When the world’s biggest sovereign wealth fund proposes to dramatically change its investment approach, other institutions tend to take notice.

Norway’s Norges Bank Investment Management (NBIM) said on Friday that it aimed to overhaul its fixed income benchmark by limiting it just to government bonds denominated in dollars, euros or sterling (instead of the current 23 currencies), and with maturities of around 10 years or less.

While the $1 trillion fund's latest action is seen as unlikely to be aped wholesale by other state investors, it is still likely to have some impact. And, interestingly, it comes just two days after chief executive Yngve Slyngstad appeared to pull back from plans to diversify into private equity or infrastructure.

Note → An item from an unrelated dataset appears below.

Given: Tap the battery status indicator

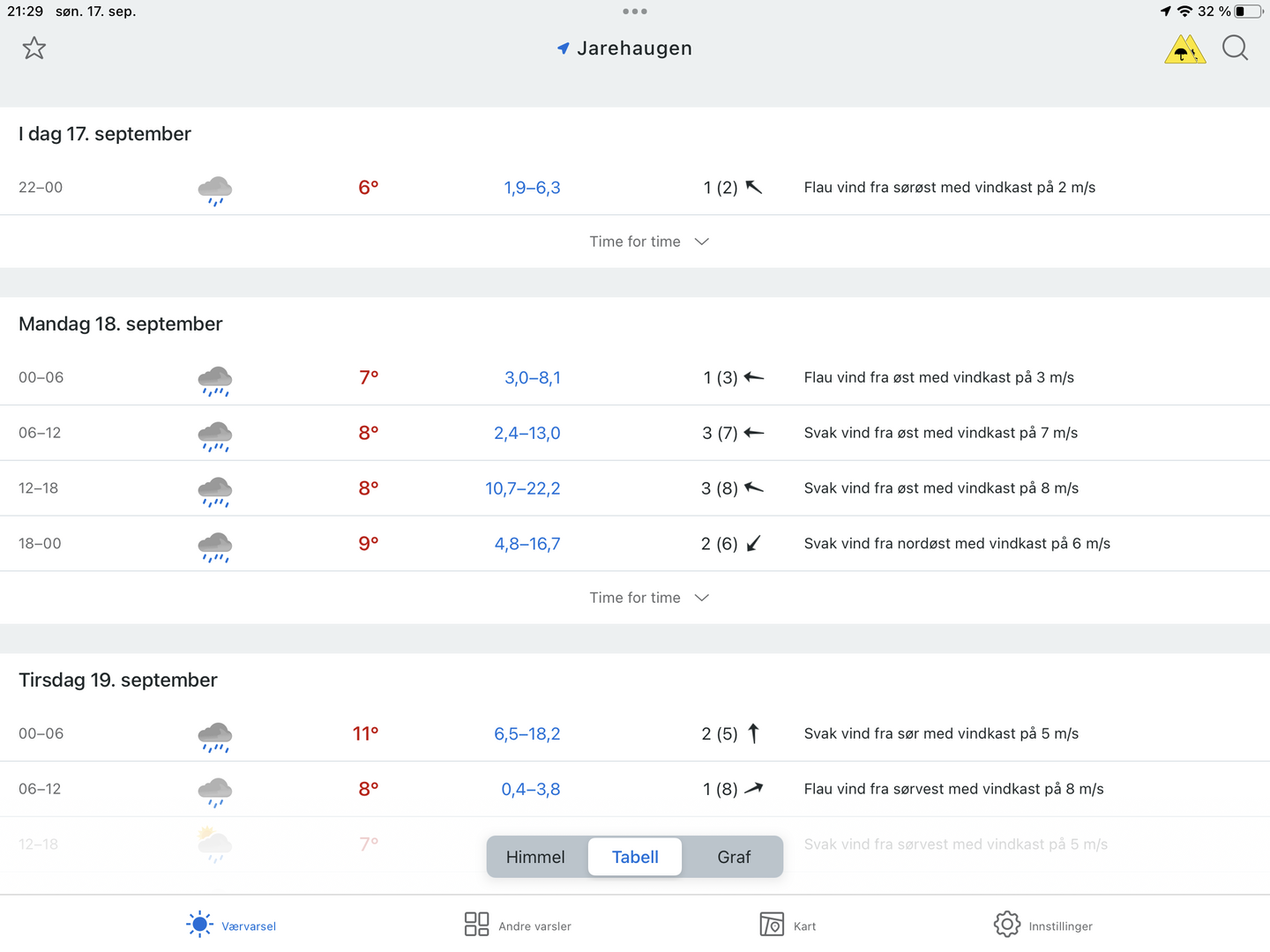Looking at the screenshot, I should point(1249,11).
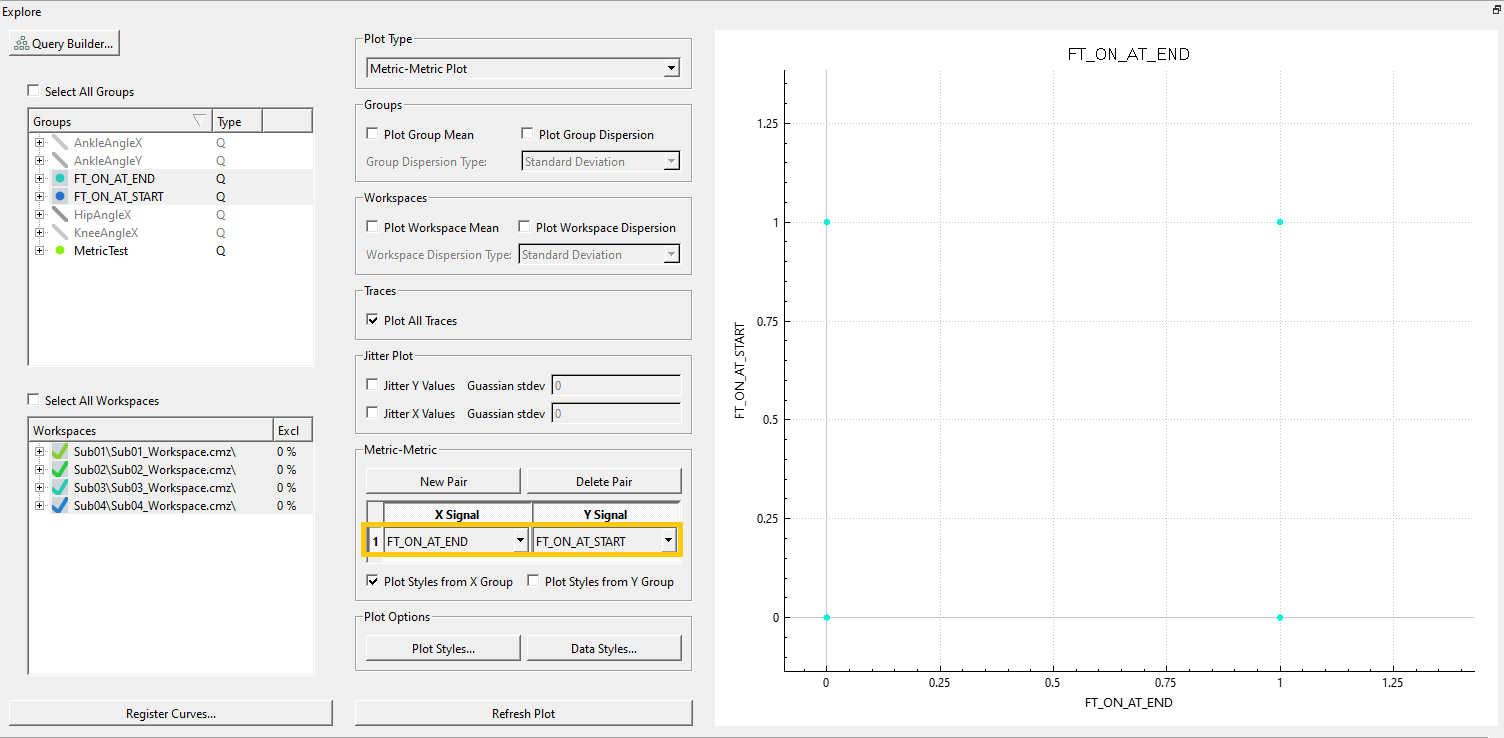The width and height of the screenshot is (1504, 738).
Task: Click the AnkleAngleX gray line icon
Action: coord(60,143)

Under the new proposal, NBIM’s goal is to better reflect the purpose of its bond investments, which is to reduce fluctuations in the overall return, ensure adequate liquidity and provide exposure to risk premiums in the bond market. The fund said it would not reduce its universe of potential fixed income investments – only the benchmark composition, against which portfolio returns are measured.

Surprise move

Even so, the proposed change to the bond benchmark – explained in a public letter sent to the Ministry of Finance and dated September 1 – caught industry experts off guard.

“I was genuinely surprised at such a dramatic realignment of guidelines,” said Elliot Hentov, head of research in the official institutions group at US fund house State Street Global Advisors.

Elliot Hentov

It would make “eminent sense” for a smaller fund – say, $10 billion in size – to improve governance and organisation efficiency by simplifying its guidelines and benchmarks, he told AsianInvestor. But it’s harder to justify such a move for an institution as large as NBIM, said Hentov, who is based in London.

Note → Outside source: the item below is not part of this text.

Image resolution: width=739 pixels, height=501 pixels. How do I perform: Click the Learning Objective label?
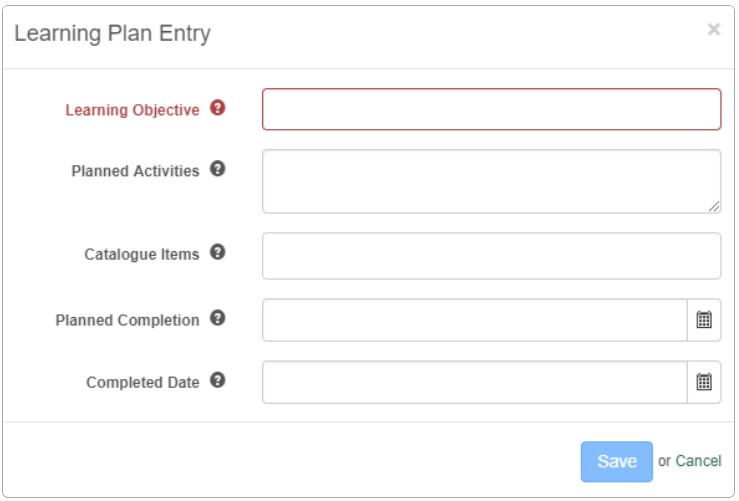pyautogui.click(x=132, y=110)
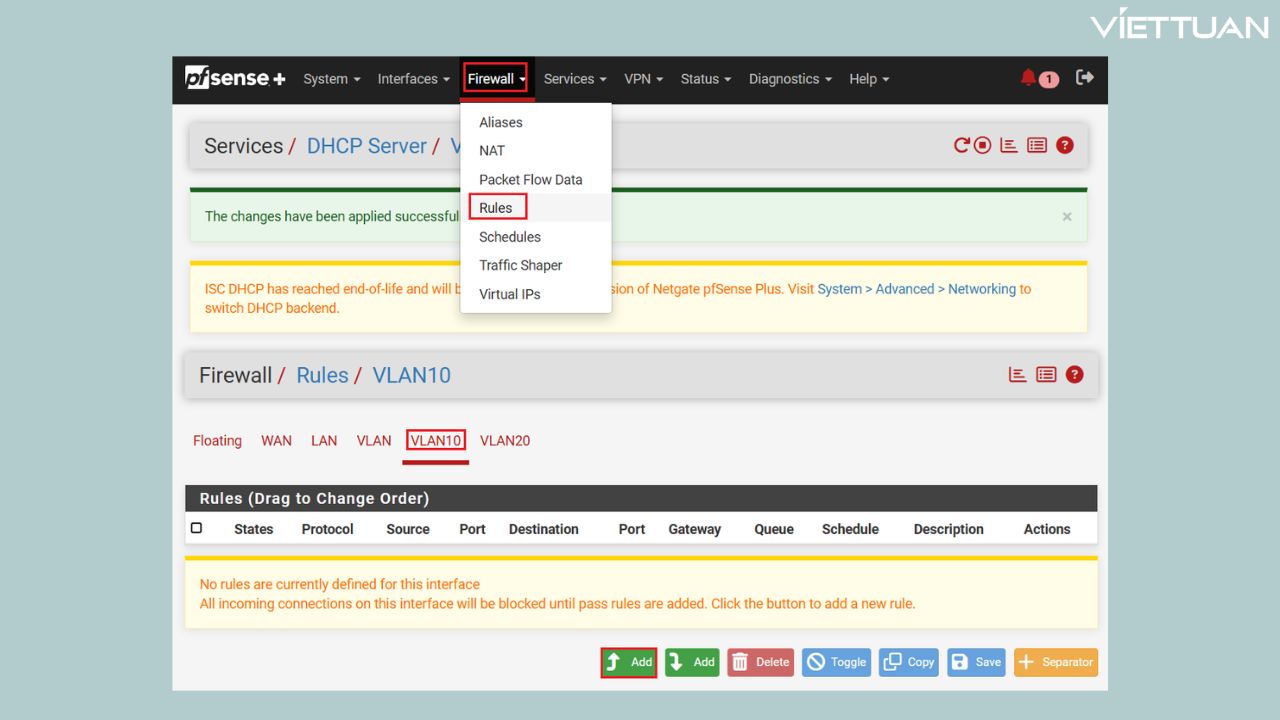Image resolution: width=1280 pixels, height=720 pixels.
Task: Click the Firewall Rules log list icon
Action: (x=1046, y=375)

The head of sovereign wealth funds at another asset manager said it was “interesting” that a very long-term investor such as NBIM wanted to remove long-dated bonds from its benchmark.

“Which generation are you looking to provide for?” he said on condition of anonymity. “An 100-year bond is a next-generation bond, but a 10-year bond is only for this generation.”

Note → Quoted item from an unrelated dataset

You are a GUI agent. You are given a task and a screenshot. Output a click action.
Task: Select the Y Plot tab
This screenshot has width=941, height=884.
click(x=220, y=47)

That said, from a multi-asset perspective, NBIM is earmarking fixed income as the liquidity tranche of its portfolio, with equities acting as the investment tranche, added the SWF head. “If you look at it like that, it makes sense.”

Hentov agreed: “There’s a good logic to the objective of the fund’s bond portfolio – to stabilise returns, mitigate risk and provide liquidity. All that makes a lot of sense.

“But of all the sovereign wealth funds in the world, I would think Norway’s is one one of those with the least need to be cautious about maintaining liquidity buffers,” he noted. “Liquidity cannot be be a strong factor here.”

As for the other two factors that the fund mentioned – risk and volatility – Hentov argued that NBIM could still achieve its goals by using other bond currencies and maturities. “It need not be so drastic [in its changes] to achieve its targets,” he added.

Knock-on effect?

Will others follow NBIM down this route? Unlikely, said Hentov and the unnamed executive. But Hentov did think it would have some form of knock-on impact.

“Norway is a pioneer when comes to transparency, ESG [environment, social and governance factors], designing its benchmark and many other aspects of sovereign investing,” he said.

The move will probably not act as a trigger for others to do the same, noted Hentov, but it may well inspire other funds to proceed with other ways of achieving their desired portfolio outcomes.

Most SWFs were founded in the past 10 to 15 years and have only recently started to experiment with broadening their asset classes, deepening their investment capacity,” he said. “This declaration by Norges Bank may inspire some to stick with what has been working; to set those successful strategies as the portfolio norm.”

After all, this would not be the first time the Norwegian fund has set the pace.